Hybrid work is not the future, says Meta’s former director of remote work: It’s an ‘illusion of choice’

Fully remote work is the only option that gives people actual flexibility, Atlassian's Annie Dean says.
Luis Alvarez/Getty Images

Most companies would call a hybrid work plan—in which two or three core days per week are spent in the office—a compromise. But it’s not nearly as freeing or balanced as its name would suggest; it’s actually is just another office-centric plan that benefits bosses and leaves many employees in the lurch.

So says Annie Dean, the VP of Team Anywhere at Atlassian, a distributed work policy at the software firm that encourages asynchronous, flexible work wherever possible. Hybrid, Dean tells Fortune in an interview, isn’t actually an even split between remote and in-office work, despite bosses who insist it’s a huge step forward.

Dean, who got her start before the pandemic launching Werk, a startup that helped Fortune 500 companies establish flexible work arrangements, has been leading Team Anywhere at Atlassian for a year. Before that, she was “Director of Remote Work” at Meta, then Facebook. Like its peers, Meta adopted a remote work policy early in the pandemic—and hired Dean to execute on it. Now, like its peers, it’s reversed course by mandating three days per week in the office in support of its “year of efficiency.” Zuckerberg said while Meta is “committed to distributed work,” he hopes employees “find more opportunities to work with your colleagues in person.”

Dean is not tempted by the promises of greater efficiency, connection, and innovation that bosses at other tech giants like Amazon, Alphabet, and Salesforce insist the office will bring. At Atlassian, any kind of in-office mandate is off the table. 

“Hybrid is an illusion of choice,” Dean tells Fortune. Mandatory office attendance, which Dean calls “the crux” of hybrid plans, is more sinister than it looks, and most workers don’t acknowledge how central they are. By mandating any amount of time in the office, companies remove many potential benefits for the employee “and much of the benefit for the company.”

Many bosses may disagree, pointing to sizable evidence that some workers—especially new hires or young workforce entrants—perform better when they can come to the office and learn by osmosis.

Indeed, challenges in communicating remotely and finding motivation can hamstring fully remote workers’ productivity. “Supervising, training, mentoring, and building firm culture is much harder” for them, Jose Maria Barrero, one of the leaders of WFH Research, told Fortune. Explaining or clarifying things over Zoom can take much longer, which in turn crowds out productive work time. And in the case of asynchronous teams working across the globe, forming connections is harder and rarer, which means time-sensitive, collaborative activities can take longer to carry out.

Dean understands why so many companies have insisted on some days of in-person attendance, and she doesn’t cast those aside. “I don’t think the desire to bring people back is just about power and control,” she says. “You have to imagine there are people in boardrooms looking at very expensive office leases. I have empathy for how they approach this. Boards are saying, ‘you’re wasting so much money, you have to bring people in.’ And bosses don’t have a good argument for why they shouldn’t.”

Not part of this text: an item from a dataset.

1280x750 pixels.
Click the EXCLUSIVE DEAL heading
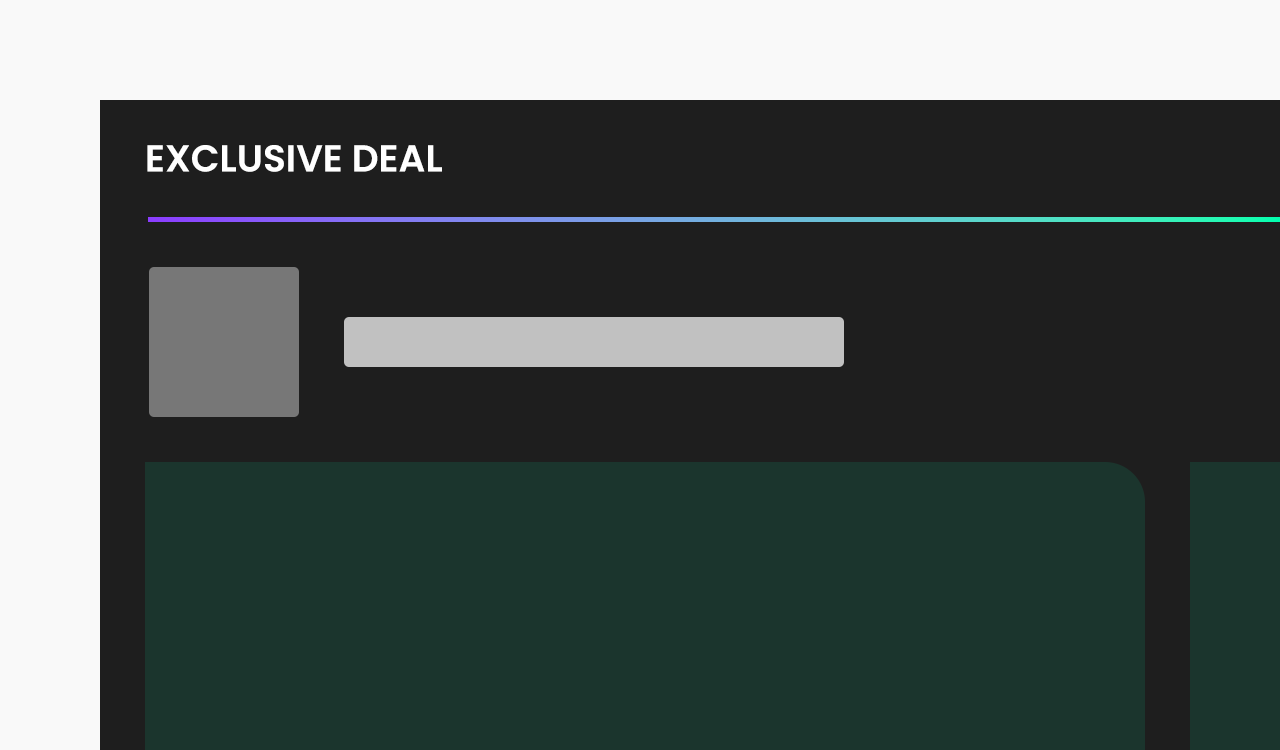(294, 159)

Remote is the only option that actually gives workers choice

But remote still wins, at least for most workers, many of whom feel more productive working from home—or at least having the choice to do so. Beyond just the lifestyle benefits (no commute, no sad desk lunch, no fancy office wardrobe) they actually get paid nearly 10% more. To Dean, being able to choose a city to live in—especially these days, when rent and property values are astronomical—is perhaps the primary perk of remote work. “A lot of the advantage of Atlassian’s model is that people can live near their family, in a place with lower cost of living. They can stay nearer to their home, and receive their kids off the bus.” 

The shift in quality of life when moving into an office-centric role is “deeply impactful for women in particular,” Dean adds. (Women, on whom much of household and child care responsibilities disproportionately fall, prefer remote work in much greater numbers than men.) But fully flexible arrangements, like Team Anywhere, “just appear to be a healthier, happier way to live.”

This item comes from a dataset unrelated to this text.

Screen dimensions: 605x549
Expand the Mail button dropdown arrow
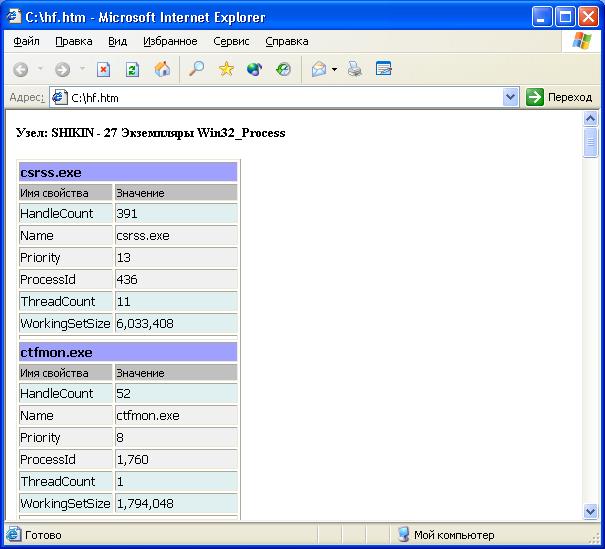pos(334,70)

On the other hand, enforcing even just one day in-person per week “requires people to organize their life around the office, and companies have to pay the highest cost of real estate,” Dean says. “It means you’re carrying all the costs of the old model, and can’t have any efficiencies of the new model.” 

Office connectivity is often a misnomer, she adds. “The idea that office attendance will drive creativity is predicated on the idea that the right people are in the office at the right time,” she says. “But if people are more than 30 feet away from you, it’s like they’re not in the same building.”

Companies must let go of this orthodoxy and tolerate that not they haven’t figured everything out yet, she continues. She cautions leaders against thinking issues like the endless remote work war are fundamentally unsolvable. “If we can’t solve a problem of ‘how we can get someone onboarded to a knowledge work company?’, how will we ever solve climate change? This is just not that hard.”

Plus, she adds, the office is never going to be a solution to existing problems of productivity, innovation, or creativity. “Those are all how to work problems, not where to work problems,” she says. “The office won’t solve these problems. New ways of working will. This is a watershed moment of innovation of how work gets done, but we’re still talking about the f–king watercooler.”